Une édition électronique réalisée à partir de l'article de Denis Monière, “Une lecture politologique des NORMES de Maurice Séguin.” Un article publié dans l'ouvrage sous la direction de Robert Comeau et Josiane Lavallée, L'historien Maurice Séguiin. Théoricien de l'indépendance et penseur de la modernité québécoise, pp. 106-113. Montréal: Les Éditions Septentrion, 1999, 187 pp. [Autorisation formelle accordée par l'auteur le 8 juin 2004]

[106]

Une lecture politologique
des
Normes de Maurice Séguin.”

Denis Monière
Politologue, Université de Montréal



Une nation a le droit que lui confère sa force [1].

                        Maurice Séguin


Lorsqu'on a sollicité ma participation pour présenter un texte sur l'héritage de Maurice Séguin, j'ai été étonné et saisi de perplexité car je ne suis pas historien de formation et je ne me perçois pas comme un héritier. J'ai dans un lointain passé osé labourer le champ de l'histoire avec les outils conceptuels de la science politique pour expliquer le développement des idéologies au Québec et les trajectoires du nationalisme. Même si je ne me sentais pas étranger aux positions de l'École de Montréal, je ne pouvais prétendre à une filiation, car je n'avais ni connu, ni fréquenté les œuvres de Séguin.

◆ Liste des tâches
1/ Recopie le passage du texte sur Maurice Séguin qui commence à "Lorsqu'on a sollicité" et se termine à "œuvres de Séguin.".
2/ Réécris de façon plus concise le paragraphe du texte sur Maurice Séguin qui commence par « Lorsqu'on a sollicité ma participation », en conservant ses faits principaux.

[Données de cibles de clic]
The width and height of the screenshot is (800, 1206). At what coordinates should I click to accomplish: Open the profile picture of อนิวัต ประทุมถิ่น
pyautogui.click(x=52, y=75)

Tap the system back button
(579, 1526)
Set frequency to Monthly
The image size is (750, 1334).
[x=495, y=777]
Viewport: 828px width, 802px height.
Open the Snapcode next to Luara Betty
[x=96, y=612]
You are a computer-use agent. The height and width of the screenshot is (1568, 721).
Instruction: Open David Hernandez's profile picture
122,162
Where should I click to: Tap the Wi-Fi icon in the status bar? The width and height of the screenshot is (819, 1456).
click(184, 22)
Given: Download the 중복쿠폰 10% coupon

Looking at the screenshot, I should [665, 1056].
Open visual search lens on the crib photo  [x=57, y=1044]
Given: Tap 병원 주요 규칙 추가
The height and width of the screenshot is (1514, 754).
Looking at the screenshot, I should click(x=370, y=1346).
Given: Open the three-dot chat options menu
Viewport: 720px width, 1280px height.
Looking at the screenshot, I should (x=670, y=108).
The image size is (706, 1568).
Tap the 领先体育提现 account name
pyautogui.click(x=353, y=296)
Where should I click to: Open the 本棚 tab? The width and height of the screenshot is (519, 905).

◆ Réponses par tâche
1/
Lorsqu'on a sollicité ma participation pour présenter un texte sur l'héritage de Maurice Séguin, j'ai été étonné et saisi de perplexité car je ne suis pas historien de formation et je ne me perçois pas comme un héritier. J'ai dans un lointain passé osé labourer le champ de l'histoire avec les outils conceptuels de la science politique pour expliquer le développement des idéologies au Québec et les trajectoires du nationalisme. Même si je ne me sentais pas étranger aux positions de l'École de Montréal, je ne pouvais prétendre à une filiation, car je n'avais ni connu, ni fréquenté les œuvres de Séguin.

2/ Invité à présenter un texte sur l'héritage de Maurice Séguin, j'ai été surpris et perplexe, car je ne suis pas historien de formation et ne me considère pas comme un héritier. Autrefois, j'ai appliqué à l'histoire les outils conceptuels de la science politique pour expliquer l'évolution des idéologies et du nationalisme au Québec. Sans me sentir étranger aux positions de l'École de Montréal, je ne pouvais me réclamer d'une filiation : je n'avais ni connu Séguin, ni fréquenté ses œuvres.